Sayangnya, Darmin Nasution yang diberi tugas dan tanggungjawab
sebagai Menteri Koordinator (Menko) Perekonomian hingga kini juga masih dinilai
mandul, --alias belum mampu memperlihatkan “kejantanannya” (kemampuannya) dalam
membantu melahirkan dan mewujudkan “janji” Presiden Jokowi tersebut.
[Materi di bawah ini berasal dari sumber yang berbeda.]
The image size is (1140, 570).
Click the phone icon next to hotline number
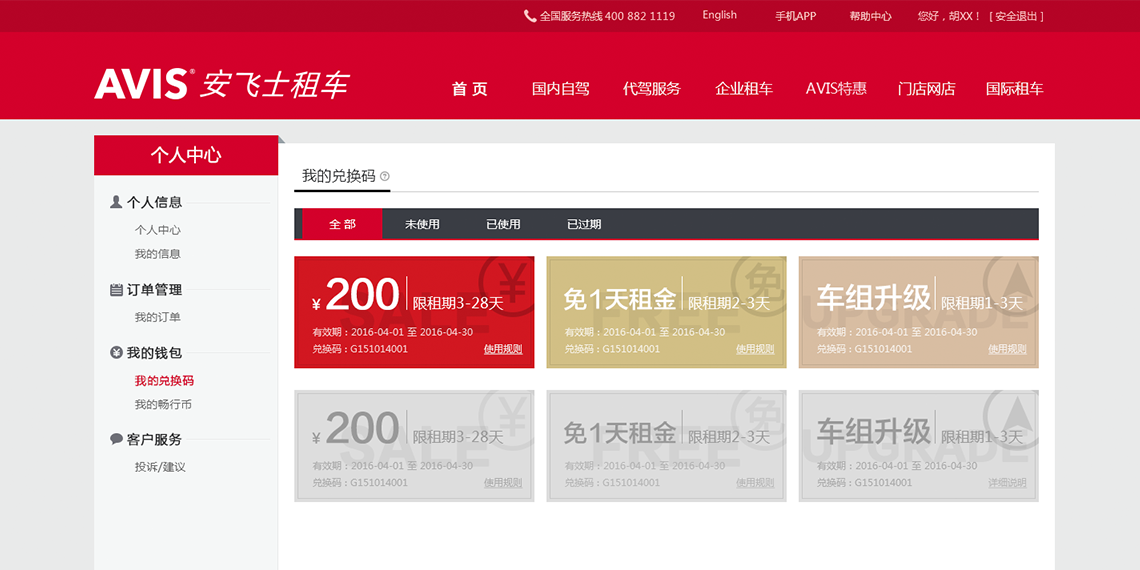[x=530, y=16]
Bahkan, boleh dikata kondisi ekonomi saat ini sepertinya
kian parah. Di mana persendian ekonomi
di negeri ini terasa semakin sangat sulit digerakkan, seakan ingin lumpuh. Juga,
denyutan nadi ekonomi terasa sangat lemah, seakan sulit memompa alirannya ke
seluruh “organ” di negeri ini. Akibatnya, bagai tubuh manusia, kondisi ekonomi
kita saat ini pun semakin tak sehat.
Di mana-mana jeritan rakyat makin nyaring terdengar karena
tercekik oleh situasi ekonomi yang serba sulit. Terutama ibu-ibu rumah tangga
yang saat ini mengaku sangat lesu dan sedih tak berdaya akibat “meroketnya” harga-harga
kebutuhan pokok.
“Katanya Presiden Jokowi sudah perintahkan supaya
harga seperti daging sapi diturunkan sampai Rp. 80 ribu perkilo, tapi nyatanya
harga daging sapi masih Rp. 110 ribu bahkan Rp.120 ribu perkilo. Juga dengan
harga-harga kebutuhan pokok lainnya naiknya gila-gilaan. Sementara gaji suami
tak pernah naik-naik, bagaimana ini, sungguh pusing dan bikin lesu,” ujar Ibu
Nety (51), warga Kota Tengah-Kota Gorontalo.
Selain Ibu Nety, masih banyak ibu-ibu rumah tangga
lainnya yang amat mengeluhkan situasi ekonomi yang sangat sulit seperti ini.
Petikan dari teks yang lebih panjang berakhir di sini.